What the task asks
Take the lines below from the one with "Given: Click the search box containing cmd" through the one with "The height and" and retype them exactly. Include nothing else, and no pictures.
>>>>
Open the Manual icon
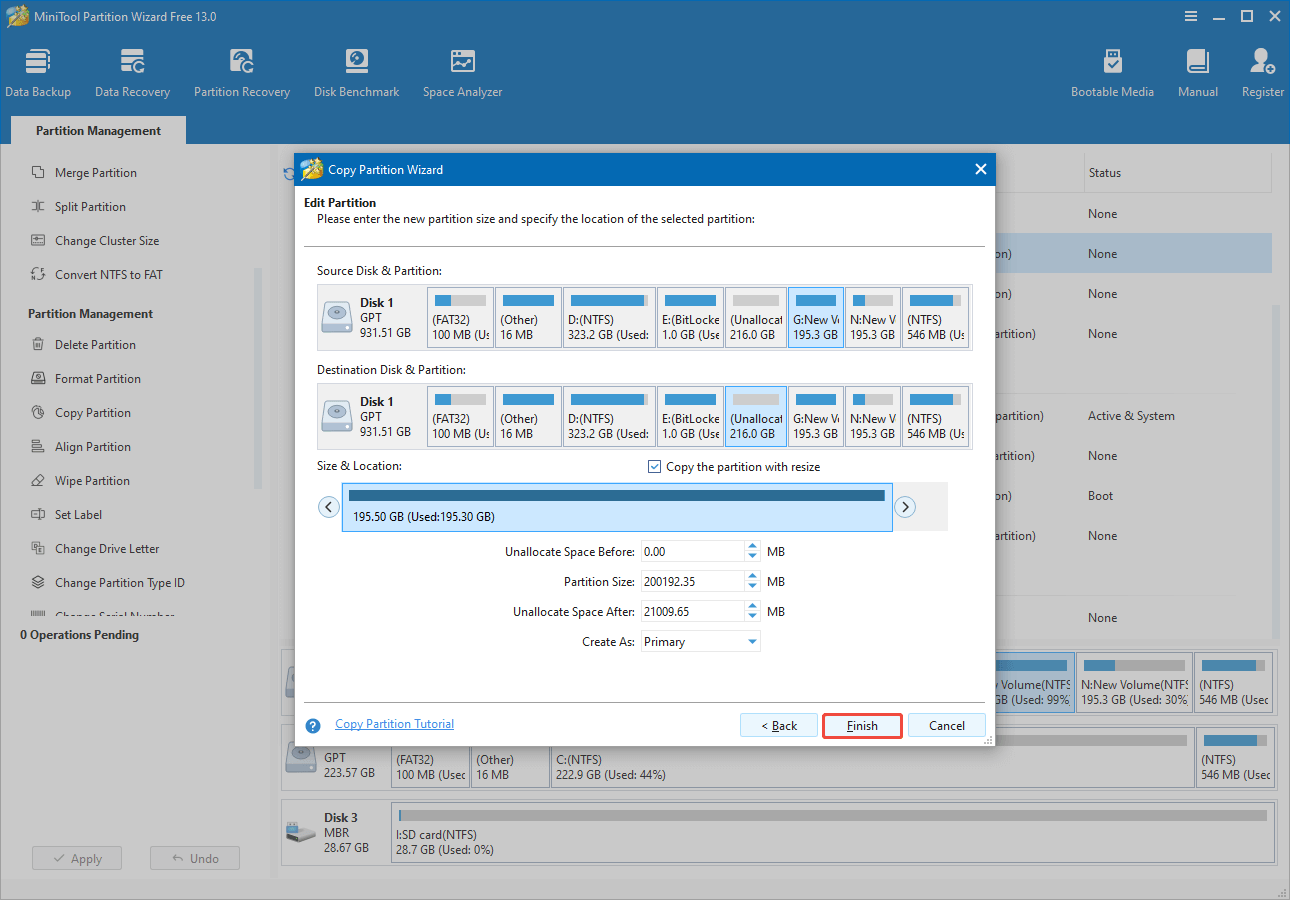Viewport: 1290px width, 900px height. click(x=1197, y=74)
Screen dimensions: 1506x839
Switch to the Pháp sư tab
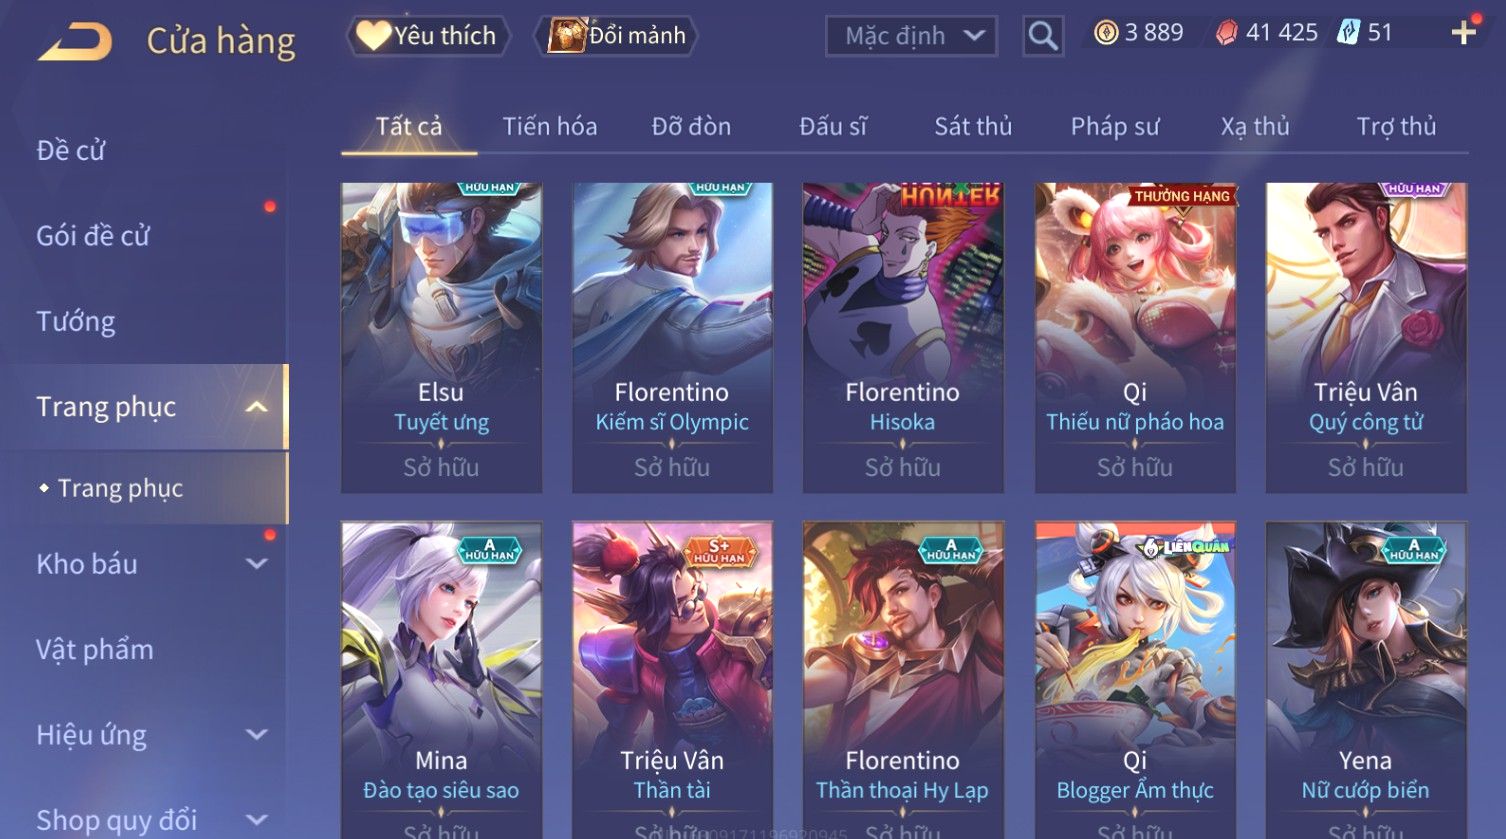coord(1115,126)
<<<<
>>>>
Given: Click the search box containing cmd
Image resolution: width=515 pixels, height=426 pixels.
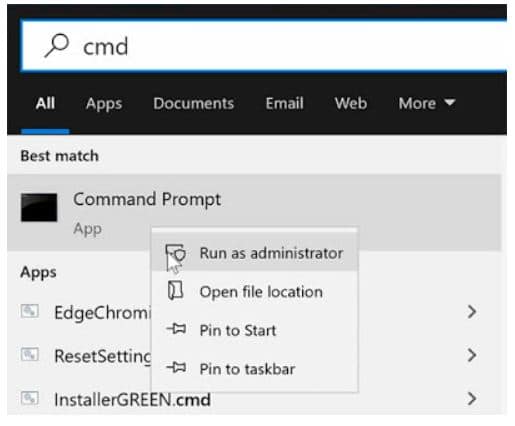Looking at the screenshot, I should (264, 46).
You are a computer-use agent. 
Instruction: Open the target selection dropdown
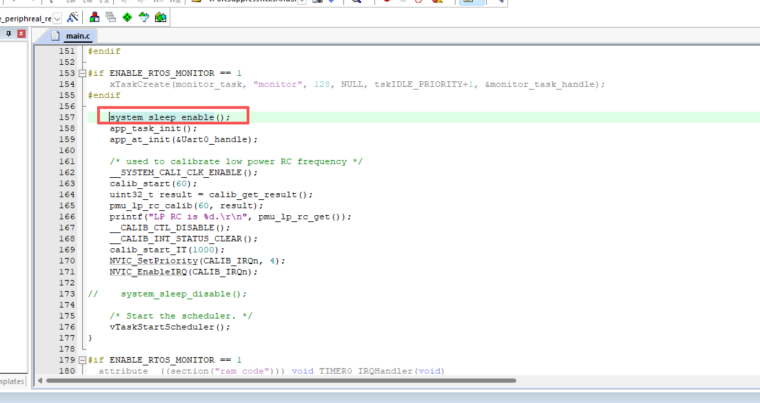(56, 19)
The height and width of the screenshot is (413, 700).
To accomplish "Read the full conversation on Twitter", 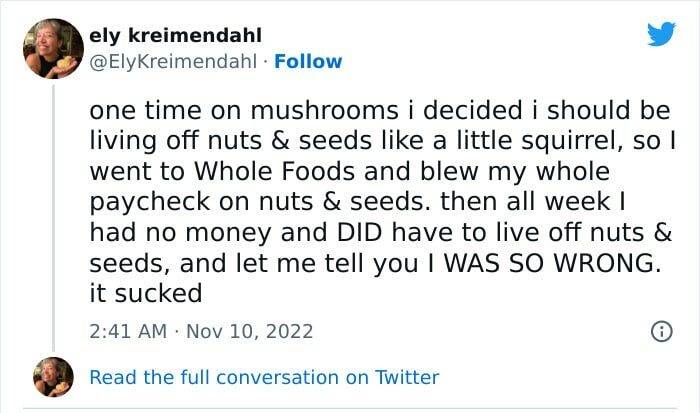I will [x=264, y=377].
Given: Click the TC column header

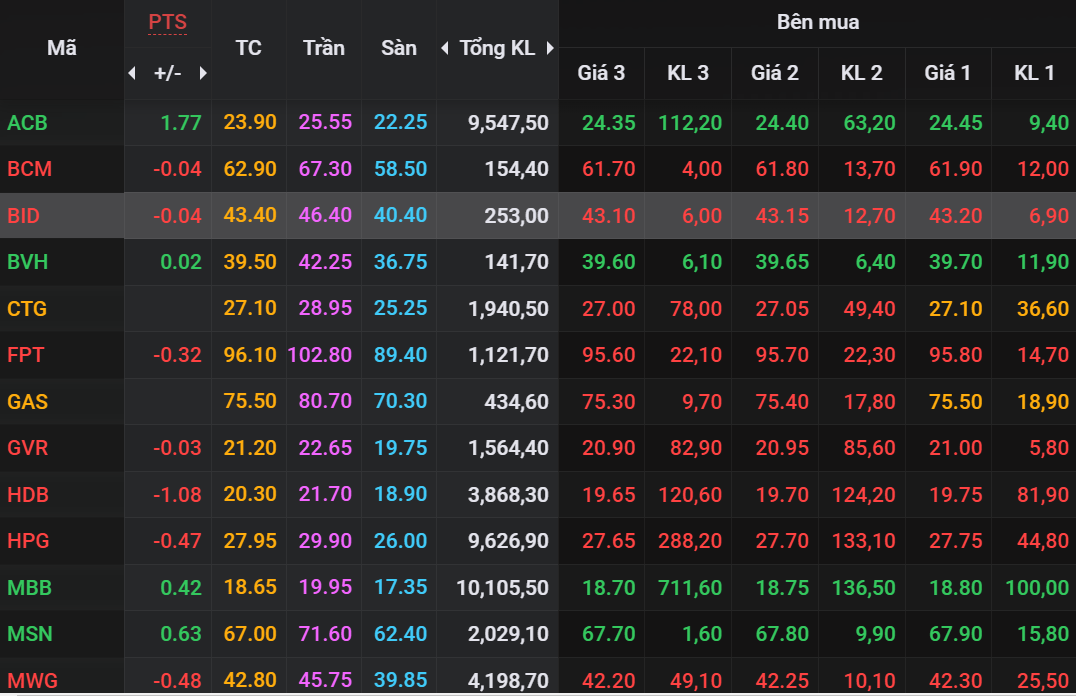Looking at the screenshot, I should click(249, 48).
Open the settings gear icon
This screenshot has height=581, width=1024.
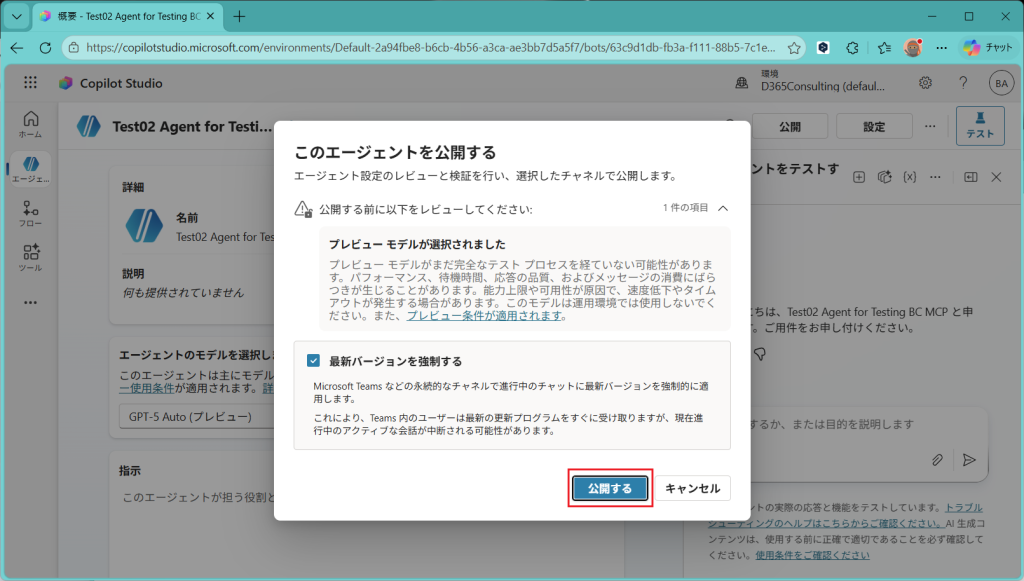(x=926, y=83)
<<<<
>>>>
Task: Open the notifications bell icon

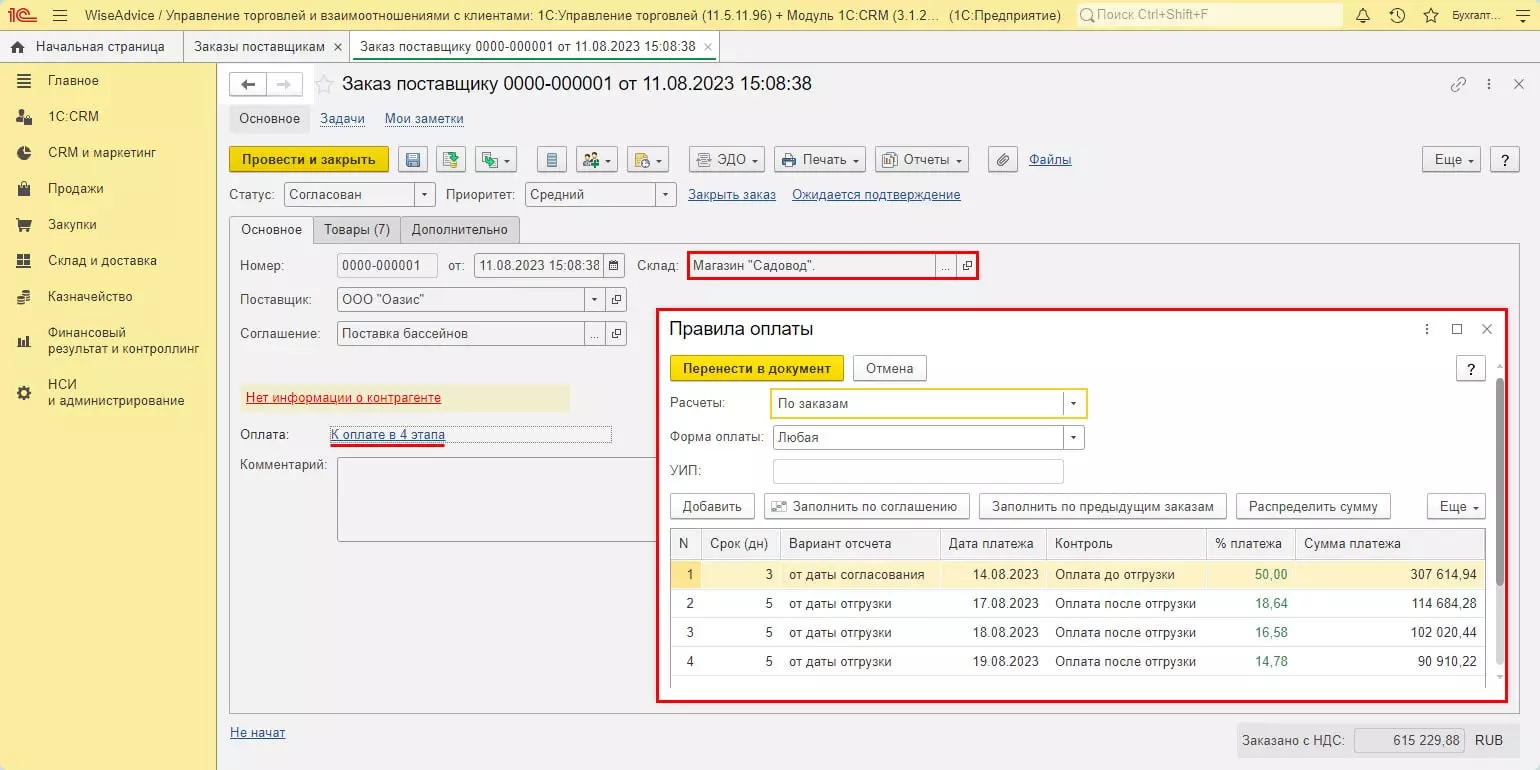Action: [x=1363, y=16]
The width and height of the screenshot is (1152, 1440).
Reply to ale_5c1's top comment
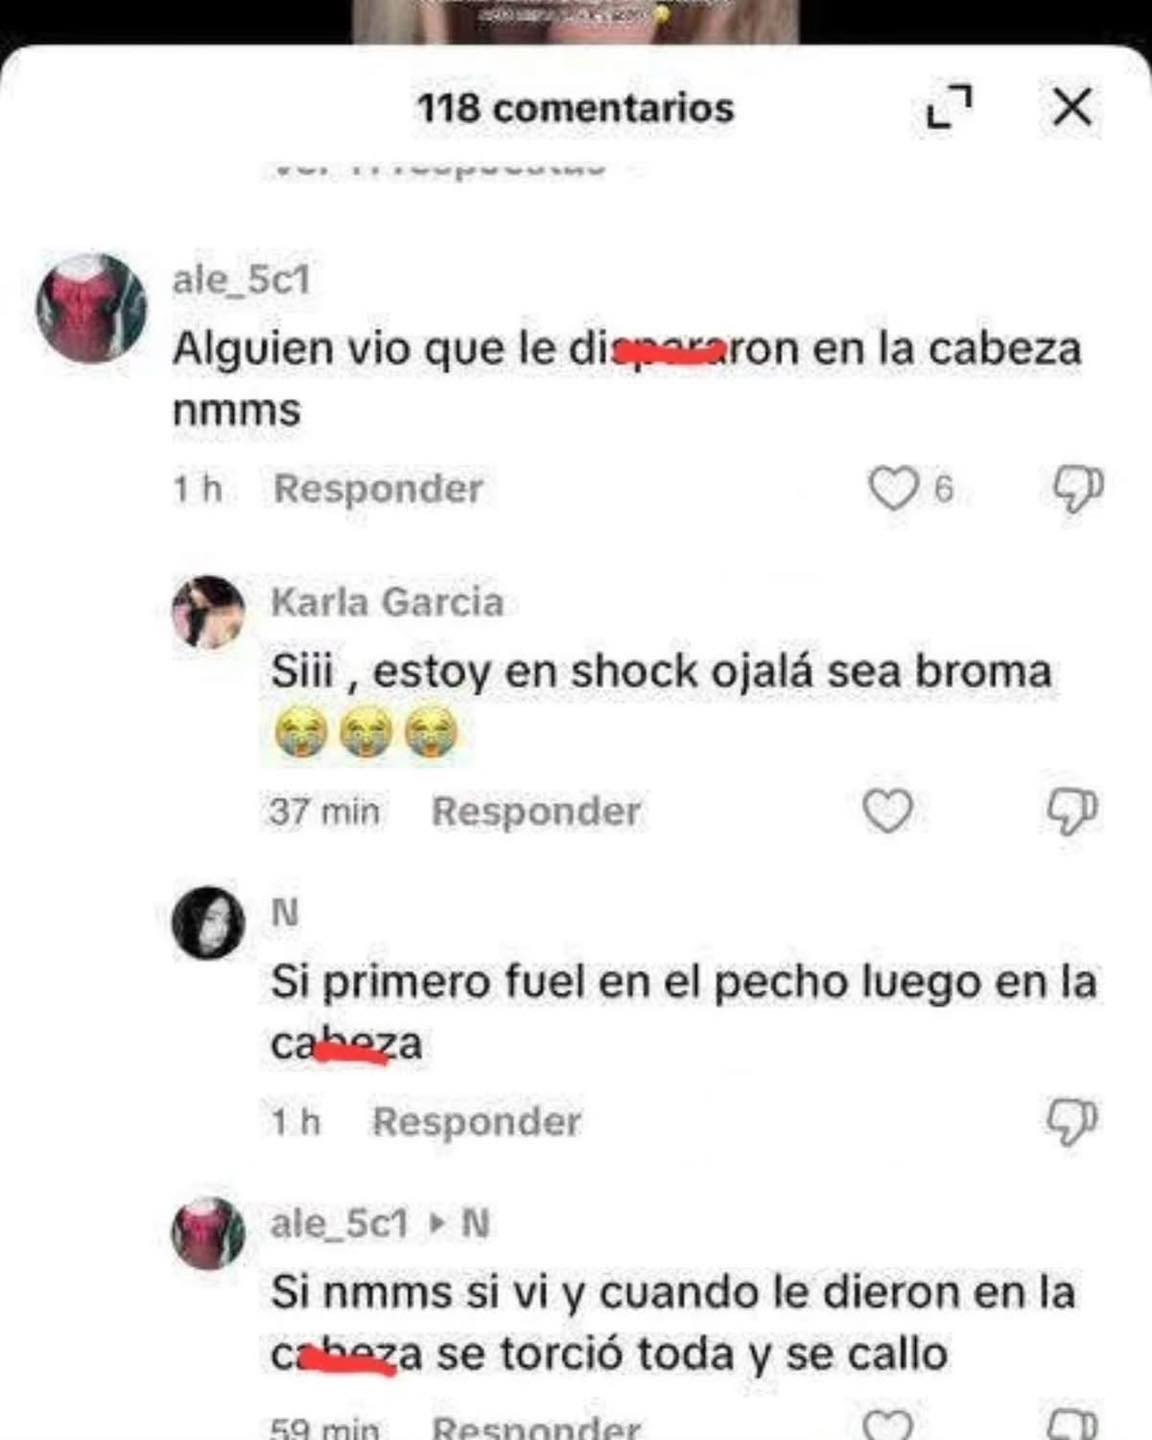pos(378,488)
<<<<
Response to this task
Given: Click the search box containing cmd
Image resolution: width=515 pixels, height=426 pixels.
Looking at the screenshot, I should (264, 46).
You are a computer-use agent. 
Instruction: Open the target selection dropdown
(56, 19)
The height and width of the screenshot is (413, 700).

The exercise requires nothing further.